START Record extracts

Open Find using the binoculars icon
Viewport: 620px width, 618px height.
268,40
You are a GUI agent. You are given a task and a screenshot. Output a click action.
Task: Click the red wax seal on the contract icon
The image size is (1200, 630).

END Record extracts

- [Task goal]:
Transcribe the material in full, exactly as it is given.

- [Reply to the task]:
Open Find using the binoculars icon
Viewport: 620px width, 618px height.
268,40
You are a GUI agent. You are given a task and a screenshot. Output a click action.
Task: Click the red wax seal on the contract icon
The image size is (1200, 630).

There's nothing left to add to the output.